*** Opening of Recorded data ***

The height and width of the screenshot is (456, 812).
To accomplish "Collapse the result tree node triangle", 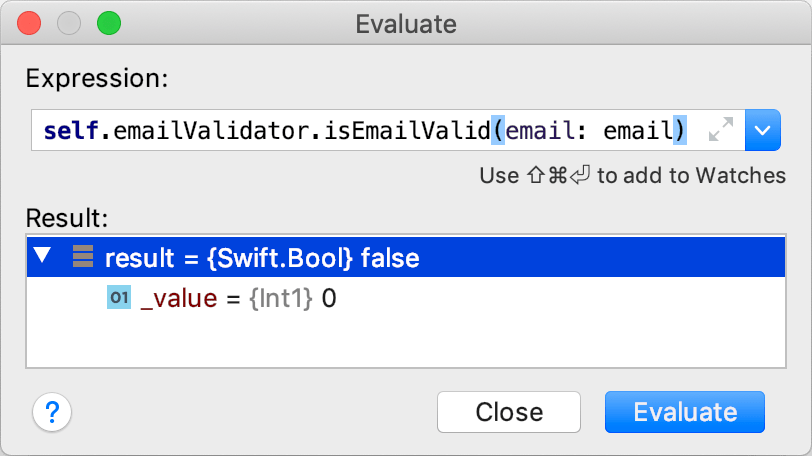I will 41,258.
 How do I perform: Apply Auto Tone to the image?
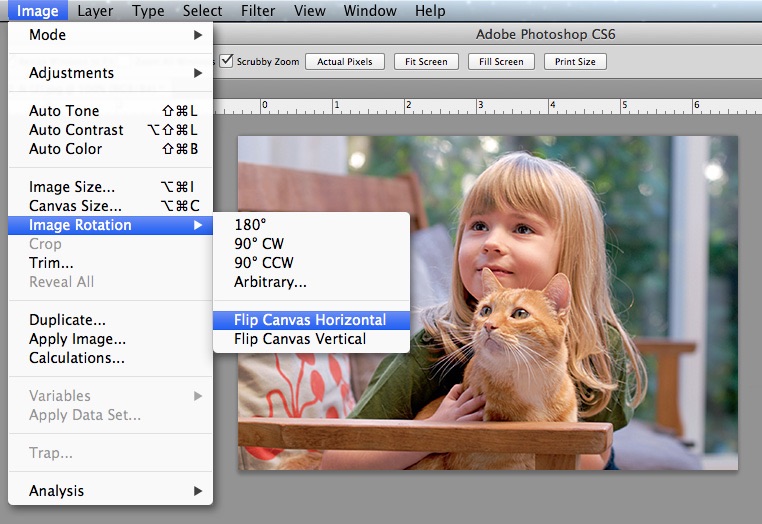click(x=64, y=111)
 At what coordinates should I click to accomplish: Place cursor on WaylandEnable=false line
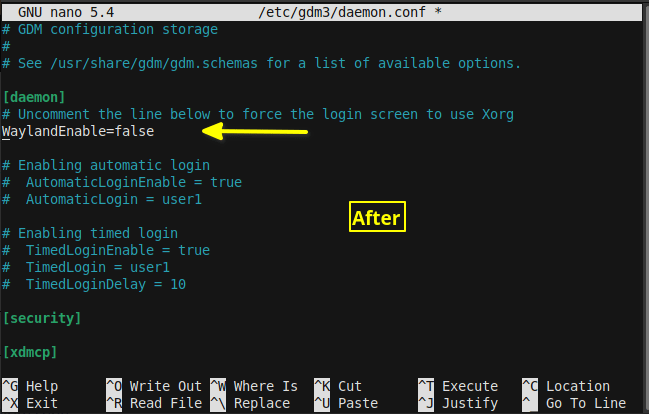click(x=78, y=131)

*** Close of Recorded data ***

**What is required:** Once the line holding "How do I perform: Apply" is found, copy it and each later line exactly through the end of the data, leaving out the pictures.

**Response below:**
 How do I perform: Apply Auto Tone to the image?
click(x=64, y=111)
 At what coordinates should I click to accomplish: Place cursor on WaylandEnable=false line
click(x=78, y=131)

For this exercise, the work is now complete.